----- Records supplied -----

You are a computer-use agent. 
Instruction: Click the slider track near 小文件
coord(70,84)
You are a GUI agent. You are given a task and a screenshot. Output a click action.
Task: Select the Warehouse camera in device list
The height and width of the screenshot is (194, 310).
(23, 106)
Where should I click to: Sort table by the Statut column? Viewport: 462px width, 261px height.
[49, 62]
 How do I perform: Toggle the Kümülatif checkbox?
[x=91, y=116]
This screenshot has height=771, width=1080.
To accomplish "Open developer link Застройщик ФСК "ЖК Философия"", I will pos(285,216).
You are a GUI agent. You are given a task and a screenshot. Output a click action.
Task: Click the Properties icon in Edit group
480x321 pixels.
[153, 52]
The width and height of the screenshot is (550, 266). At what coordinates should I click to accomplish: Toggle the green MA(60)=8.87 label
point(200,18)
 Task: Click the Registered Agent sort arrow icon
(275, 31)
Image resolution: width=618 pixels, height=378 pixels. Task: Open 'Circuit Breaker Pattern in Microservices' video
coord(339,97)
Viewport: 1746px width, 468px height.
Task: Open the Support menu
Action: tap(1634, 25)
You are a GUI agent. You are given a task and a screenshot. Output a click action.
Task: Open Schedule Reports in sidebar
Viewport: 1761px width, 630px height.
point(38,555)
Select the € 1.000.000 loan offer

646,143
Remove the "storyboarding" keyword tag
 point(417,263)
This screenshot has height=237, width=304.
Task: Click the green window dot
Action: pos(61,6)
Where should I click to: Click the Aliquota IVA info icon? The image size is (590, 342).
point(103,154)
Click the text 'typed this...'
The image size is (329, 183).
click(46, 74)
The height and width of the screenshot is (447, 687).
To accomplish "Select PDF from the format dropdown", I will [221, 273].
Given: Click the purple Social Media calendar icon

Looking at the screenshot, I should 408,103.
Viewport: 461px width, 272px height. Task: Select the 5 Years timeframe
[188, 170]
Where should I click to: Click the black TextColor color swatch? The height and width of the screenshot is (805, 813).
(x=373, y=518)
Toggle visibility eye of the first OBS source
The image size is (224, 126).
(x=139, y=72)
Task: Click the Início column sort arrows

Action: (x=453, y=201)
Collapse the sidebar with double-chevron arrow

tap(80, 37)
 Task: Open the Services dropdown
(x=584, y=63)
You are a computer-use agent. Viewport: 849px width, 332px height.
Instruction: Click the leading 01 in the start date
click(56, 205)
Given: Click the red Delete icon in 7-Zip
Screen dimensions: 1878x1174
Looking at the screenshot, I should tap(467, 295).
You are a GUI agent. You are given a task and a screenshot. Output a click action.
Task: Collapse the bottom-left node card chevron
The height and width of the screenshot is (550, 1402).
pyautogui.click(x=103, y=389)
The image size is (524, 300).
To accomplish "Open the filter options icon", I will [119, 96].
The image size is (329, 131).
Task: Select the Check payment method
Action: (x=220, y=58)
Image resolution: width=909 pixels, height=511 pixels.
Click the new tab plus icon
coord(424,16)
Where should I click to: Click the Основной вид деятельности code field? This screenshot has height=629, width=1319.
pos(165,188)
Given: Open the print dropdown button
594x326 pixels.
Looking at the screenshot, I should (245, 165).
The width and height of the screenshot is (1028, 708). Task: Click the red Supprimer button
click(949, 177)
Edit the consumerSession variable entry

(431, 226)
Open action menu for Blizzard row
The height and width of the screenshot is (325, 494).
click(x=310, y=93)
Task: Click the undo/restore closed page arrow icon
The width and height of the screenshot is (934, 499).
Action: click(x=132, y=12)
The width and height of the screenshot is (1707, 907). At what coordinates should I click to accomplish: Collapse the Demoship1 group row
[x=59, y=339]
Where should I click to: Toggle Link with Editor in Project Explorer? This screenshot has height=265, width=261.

-----

— Short problem —
Rewrite the items from the first line through the line containing "I will pos(285,216).", inclusive, replacing "checkbox" with "tick box" and leaving everything else unchanged.

— Answer below —
You are a computer-use agent. 
Instruction: Click the slider track near 小文件
coord(70,84)
You are a GUI agent. You are given a task and a screenshot. Output a click action.
Task: Select the Warehouse camera in device list
The height and width of the screenshot is (194, 310).
(23, 106)
Where should I click to: Sort table by the Statut column? Viewport: 462px width, 261px height.
[49, 62]
 How do I perform: Toggle the Kümülatif tick box?
[x=91, y=116]
This screenshot has height=771, width=1080.
To accomplish "Open developer link Застройщик ФСК "ЖК Философия"", I will pos(285,216).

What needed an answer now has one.